Hotel Design Is Praised and Approved

by Barry Owens

The commissioners' comments were effusive, the vote unanimous, and architect David Rockwell pronounced himself "pleased, very pleased" as he walked out of the Landmarks Preservation Commission (LPC) chambers last month. The architect had just won approval from the commission to tack another story onto his design for an upscale hotel in Tribeca.
Rendering of Downtown Hotel, to be at North Moore and Greenwich Streets. Photo: Rockwell Group/Allan Tannenbaum-The Tribeca Trib

"It's clear. It's strong. It's better," gushed commissioner Richard Olcott. "Adding a floor improves the building. It's a very handsome addition."


It was quite a turnaround for Rockwell.

In September his team had run afoul of the commission and Community Board 1 when he requested approval for "minor changes" to the plan that would have added two stories to the six-story hotel planned for the corner of Greenwich and North Moore Streets. He had further rankled the community board by skirting their input on those revisions, which ultimately were not approved by the LPC.

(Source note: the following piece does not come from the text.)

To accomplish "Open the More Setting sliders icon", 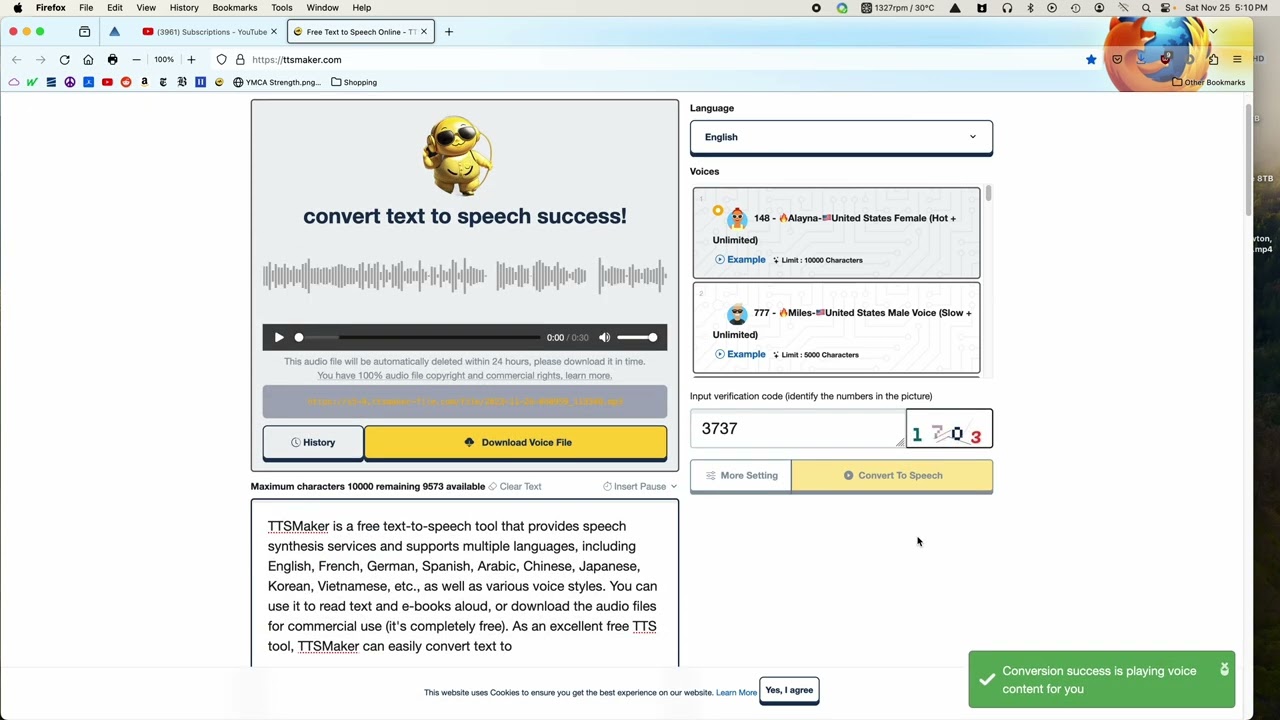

But last month, Rockwell and his clients courted the board in style. Hoping this time for approval of a plan that includes only a one-story addition, the architect and his team presented to Community Board 1's Landmarks Committee watercolor renderings, a model of the neighborhood with a detailed miniature version of the boutique hotel, a full-sized mock-up of the wooden shutters planned for the building and, for good measure, Robert De Niro. The actor, along with partners Ira Drukier and Richard Born, has hopes of making the hotel a destination for long-term guests, particularly those in the film industry.

The hotel is planned for a vacant lot at 377-383 Greenwich St. and will be next door to De Niro's Tribeca Grill and the headquarters of his Tribeca Film Center.

"It is hard to go against the person who laid the foundation for landmarks preservation in this neighborhood," noted CB1's Landmarks Committee chairman, Bruce Ehrmann, with De Niro present in the room.

"That's my whole point," the actor said, laughing.

Still, the board in its resolution expressed concern over the building's proposed height of 96 feet, with the additional story adding 8,500 square feet of bulk.

In speaking before the LPC at its hearing on Nov. 23, CB1 district manager Paul Goldstein called the design a "marked improvement" over previous submissions, but said the building would be "more appropriate and more in context if it were compliant of the zoning."

Partners Ira Drukier, left and Robert De Niro, right, with architect David Rockwell. Photo: Allan Tannenbaum

The Downtown Hotel group, lead by De Niro, will have to apply for a bulk variance from the city's Board of Standards and Appeals before the project can move forward.

The $43 million hotel would be funded with the help of $38.9 million in tax-free Liberty Bonds.

"I'm not in the hotel business," De Niro told the LPC commissioners. "I'm doing this because I want to make something special for the neighborhood. I feel like, aesthetically, I've only thought about the good of the neighborhood, even when that has meant paying for some of the aesthetics myself."

So far, those extra details have been the difference in gaining community and city approval for the latest version of the project.

Among the building's features are three-story skylights, bold brickwork, depressed windows with wooden shutters and ornamental manhole covers dotting the façade along the top story.

"Watching it emerge has been very rewarding," said LPC commissioner Roberta Brand Gratz. "The rich detail in the brickwork, both subtle and dramatic, is rarely done in a new building. And I'm very comfortable with the skylights that announce quite dramatically the best of the old with a sense of the here and now."

Commissioner Thomas Pike said the building was likely to one day be a landmark in its own right.

All and all, it was a good day for the Downtown Hotel group, perhaps best expressed in the sigh from the group's attorney, Irving Gotbaum, as he made for the elevators.

"It was nice to finally hear some good comments," he said.